新井 卵巣卵管がんのリスクがある方に、予めこれらを切除しておく手術は、最近では「リスク低減両側卵巣卵管切除術」といっています。がん研有明病院では遺伝性乳がん卵巣がんの体質をもつ患者さんに、対策の選択肢の1つとして院内での議論を踏まえた上で臨床試験と位置付けて実施することになりました。米国の主要ながんの医療機関が作成しているNCCNガイドラインでは、「理想的には35~40歳の間に、出産の完了に伴って、あるいは家系内の最も早い卵巣がんの発生年齢に基づいて、リスク低減両側卵巣卵管切除術を勧める」とあります。実施した後に想定される有害事象、例えば人工的な更年期障害や骨粗鬆症についても患者さんに理解していただく必要があります。
――患者さんにはどのような説明をしますか?
新井 現在、この手術は保険適用にはなっていないので、自費診療となります。これまでの患者さんでは、約90万円程度の費用を要しています。十分な実績ができた時点で先進医療に申請して患者さんに受けていただきやすい環境を整備しようと考えていますが、それにはもう少し時間がかかると思います。
また卵巣を切除することから、妊娠出産は難しくなるので、人生設計なども考慮して手術を受けていただくことになります。

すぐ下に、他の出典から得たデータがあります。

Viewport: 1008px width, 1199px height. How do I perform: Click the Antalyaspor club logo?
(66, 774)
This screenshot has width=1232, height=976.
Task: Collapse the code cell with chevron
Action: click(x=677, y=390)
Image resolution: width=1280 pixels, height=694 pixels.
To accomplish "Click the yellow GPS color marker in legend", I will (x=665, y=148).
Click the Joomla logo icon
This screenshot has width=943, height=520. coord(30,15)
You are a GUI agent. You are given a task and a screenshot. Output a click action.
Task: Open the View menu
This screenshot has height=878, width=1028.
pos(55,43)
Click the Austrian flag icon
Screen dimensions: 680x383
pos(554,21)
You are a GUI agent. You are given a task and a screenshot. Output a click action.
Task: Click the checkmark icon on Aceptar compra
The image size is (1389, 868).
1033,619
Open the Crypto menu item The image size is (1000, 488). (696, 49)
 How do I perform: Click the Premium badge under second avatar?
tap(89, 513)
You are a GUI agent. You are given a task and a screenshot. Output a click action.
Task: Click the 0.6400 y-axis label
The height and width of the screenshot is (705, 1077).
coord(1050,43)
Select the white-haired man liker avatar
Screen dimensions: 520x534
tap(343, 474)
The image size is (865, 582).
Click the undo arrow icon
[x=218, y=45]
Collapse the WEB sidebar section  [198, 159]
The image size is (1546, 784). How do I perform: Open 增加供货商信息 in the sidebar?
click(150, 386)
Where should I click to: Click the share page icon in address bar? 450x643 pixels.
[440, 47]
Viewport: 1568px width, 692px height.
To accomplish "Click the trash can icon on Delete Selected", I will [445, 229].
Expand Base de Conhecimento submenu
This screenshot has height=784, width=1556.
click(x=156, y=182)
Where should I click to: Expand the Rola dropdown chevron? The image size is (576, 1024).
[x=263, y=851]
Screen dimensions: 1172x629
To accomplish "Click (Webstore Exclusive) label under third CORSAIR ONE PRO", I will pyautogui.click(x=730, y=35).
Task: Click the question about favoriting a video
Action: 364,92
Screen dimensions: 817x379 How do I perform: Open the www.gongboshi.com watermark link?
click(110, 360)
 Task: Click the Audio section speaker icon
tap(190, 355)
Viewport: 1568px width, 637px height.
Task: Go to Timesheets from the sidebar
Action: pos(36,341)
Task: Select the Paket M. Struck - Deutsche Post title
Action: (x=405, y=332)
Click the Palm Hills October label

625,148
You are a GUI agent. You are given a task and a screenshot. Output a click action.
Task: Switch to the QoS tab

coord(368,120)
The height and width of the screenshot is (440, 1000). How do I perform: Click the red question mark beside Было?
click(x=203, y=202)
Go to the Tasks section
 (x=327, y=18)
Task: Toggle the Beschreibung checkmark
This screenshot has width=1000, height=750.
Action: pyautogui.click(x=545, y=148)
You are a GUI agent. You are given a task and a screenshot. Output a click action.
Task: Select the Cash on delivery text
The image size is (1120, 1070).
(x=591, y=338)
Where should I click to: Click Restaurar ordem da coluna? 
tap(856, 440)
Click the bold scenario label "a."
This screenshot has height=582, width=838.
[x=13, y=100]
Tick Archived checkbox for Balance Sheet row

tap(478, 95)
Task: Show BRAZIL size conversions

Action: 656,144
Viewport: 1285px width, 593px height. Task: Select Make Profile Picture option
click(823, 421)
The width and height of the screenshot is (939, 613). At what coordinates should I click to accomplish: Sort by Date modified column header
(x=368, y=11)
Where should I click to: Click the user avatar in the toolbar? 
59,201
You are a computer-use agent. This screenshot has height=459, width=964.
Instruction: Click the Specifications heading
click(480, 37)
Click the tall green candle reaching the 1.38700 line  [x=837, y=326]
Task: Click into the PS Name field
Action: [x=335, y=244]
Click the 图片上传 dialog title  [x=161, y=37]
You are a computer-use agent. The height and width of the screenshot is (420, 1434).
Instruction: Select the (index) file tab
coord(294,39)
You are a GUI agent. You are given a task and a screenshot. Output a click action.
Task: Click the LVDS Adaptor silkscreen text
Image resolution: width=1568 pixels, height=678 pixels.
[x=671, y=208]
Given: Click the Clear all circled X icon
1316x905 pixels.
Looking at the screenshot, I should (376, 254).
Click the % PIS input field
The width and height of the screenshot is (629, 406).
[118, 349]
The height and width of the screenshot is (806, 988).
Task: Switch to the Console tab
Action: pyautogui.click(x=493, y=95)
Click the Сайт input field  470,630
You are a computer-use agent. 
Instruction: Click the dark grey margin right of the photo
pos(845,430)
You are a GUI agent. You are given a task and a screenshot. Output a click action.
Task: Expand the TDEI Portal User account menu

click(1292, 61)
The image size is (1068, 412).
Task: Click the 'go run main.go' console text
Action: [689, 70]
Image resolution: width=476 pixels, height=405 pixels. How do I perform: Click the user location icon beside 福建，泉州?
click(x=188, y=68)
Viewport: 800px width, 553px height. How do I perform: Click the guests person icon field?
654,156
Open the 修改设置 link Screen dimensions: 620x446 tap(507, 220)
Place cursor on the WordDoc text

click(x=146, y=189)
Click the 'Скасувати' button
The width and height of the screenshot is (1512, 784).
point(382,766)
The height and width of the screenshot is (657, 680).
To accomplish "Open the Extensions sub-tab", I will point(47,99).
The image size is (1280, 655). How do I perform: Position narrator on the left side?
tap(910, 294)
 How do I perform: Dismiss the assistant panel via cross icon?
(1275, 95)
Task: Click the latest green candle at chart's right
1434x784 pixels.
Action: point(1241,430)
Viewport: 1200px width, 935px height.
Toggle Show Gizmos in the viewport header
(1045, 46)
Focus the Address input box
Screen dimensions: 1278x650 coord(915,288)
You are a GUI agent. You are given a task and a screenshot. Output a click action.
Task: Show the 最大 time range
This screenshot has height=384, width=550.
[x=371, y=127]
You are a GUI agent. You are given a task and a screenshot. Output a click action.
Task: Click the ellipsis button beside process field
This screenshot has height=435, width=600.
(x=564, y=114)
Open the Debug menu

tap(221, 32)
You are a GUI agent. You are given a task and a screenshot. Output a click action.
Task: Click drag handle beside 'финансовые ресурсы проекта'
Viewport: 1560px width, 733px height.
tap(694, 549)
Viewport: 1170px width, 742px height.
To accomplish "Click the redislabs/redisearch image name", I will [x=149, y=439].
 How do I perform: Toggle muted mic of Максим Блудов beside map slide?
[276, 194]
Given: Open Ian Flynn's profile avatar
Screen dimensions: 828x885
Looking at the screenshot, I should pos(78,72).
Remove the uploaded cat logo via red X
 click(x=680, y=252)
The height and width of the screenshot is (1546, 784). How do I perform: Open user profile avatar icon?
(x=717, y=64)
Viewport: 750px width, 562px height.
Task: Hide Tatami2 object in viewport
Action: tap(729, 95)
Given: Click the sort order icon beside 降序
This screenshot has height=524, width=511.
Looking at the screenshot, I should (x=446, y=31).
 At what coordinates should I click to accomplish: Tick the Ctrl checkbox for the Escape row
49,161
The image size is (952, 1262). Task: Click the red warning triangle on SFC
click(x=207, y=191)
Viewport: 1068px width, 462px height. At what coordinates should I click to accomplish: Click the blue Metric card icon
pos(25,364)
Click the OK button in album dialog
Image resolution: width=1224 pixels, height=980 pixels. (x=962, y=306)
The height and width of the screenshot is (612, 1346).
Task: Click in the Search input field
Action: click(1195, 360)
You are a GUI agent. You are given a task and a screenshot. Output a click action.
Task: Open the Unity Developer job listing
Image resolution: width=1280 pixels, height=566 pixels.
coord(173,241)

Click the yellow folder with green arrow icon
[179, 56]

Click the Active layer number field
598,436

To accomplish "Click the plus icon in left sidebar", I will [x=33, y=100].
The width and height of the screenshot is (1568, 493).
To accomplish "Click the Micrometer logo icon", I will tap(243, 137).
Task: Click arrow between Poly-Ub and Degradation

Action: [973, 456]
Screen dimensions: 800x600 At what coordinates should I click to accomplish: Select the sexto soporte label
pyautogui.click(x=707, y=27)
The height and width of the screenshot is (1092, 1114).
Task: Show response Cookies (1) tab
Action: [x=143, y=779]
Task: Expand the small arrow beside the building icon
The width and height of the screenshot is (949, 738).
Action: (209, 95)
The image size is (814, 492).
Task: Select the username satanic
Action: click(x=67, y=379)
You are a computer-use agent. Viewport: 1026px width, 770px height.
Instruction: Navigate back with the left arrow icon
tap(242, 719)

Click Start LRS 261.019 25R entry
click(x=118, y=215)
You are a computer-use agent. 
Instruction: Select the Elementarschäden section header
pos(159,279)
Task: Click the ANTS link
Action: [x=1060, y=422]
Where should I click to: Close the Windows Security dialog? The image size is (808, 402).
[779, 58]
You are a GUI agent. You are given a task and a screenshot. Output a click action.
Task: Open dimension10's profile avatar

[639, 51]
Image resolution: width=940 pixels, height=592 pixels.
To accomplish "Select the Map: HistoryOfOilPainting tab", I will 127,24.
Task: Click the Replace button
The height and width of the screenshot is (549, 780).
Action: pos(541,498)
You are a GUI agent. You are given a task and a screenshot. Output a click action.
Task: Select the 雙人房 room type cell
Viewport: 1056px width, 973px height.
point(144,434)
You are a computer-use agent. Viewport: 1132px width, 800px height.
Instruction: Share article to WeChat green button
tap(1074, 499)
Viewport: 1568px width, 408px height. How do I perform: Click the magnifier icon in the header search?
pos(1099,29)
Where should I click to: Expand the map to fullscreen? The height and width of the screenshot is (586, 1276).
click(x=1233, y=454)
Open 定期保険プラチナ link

――がんと遺伝子変異の関係が明らかになると、がんのリスクがある程度分かる時代が来ました。このようなリスクを踏まえたうえで、がんになるリスクをどのように減らしていくかが大きな課題ですね。
新井 がんの発生を薬剤で予防する化学予防の研究も進んでいますが、まだ確立したものになっていません。リスクがある臓器を外科的に切除するというのは、がんの発症リスクを低下させることは確実だと思われますが、生命予後を改善しているのかについてのデータはまだ十分ではありません。日本人の遺伝性乳がん卵巣がんの臨床的な特徴はまだ明らかになっていないことも多くあります。私たちの施設では、リスク低減両側卵巣卵管切除術は臨床試験として実施することになりましたが、それは、生涯にわたって症例をフォローアップして生存期間や有害事象などを検討して、わが国のリスク低減手術の有用性を明らかにすることが大きな目的の1つです。また臨床データを公開して、専門家と患者さんにともに考えていただく契機になればよいと考えています。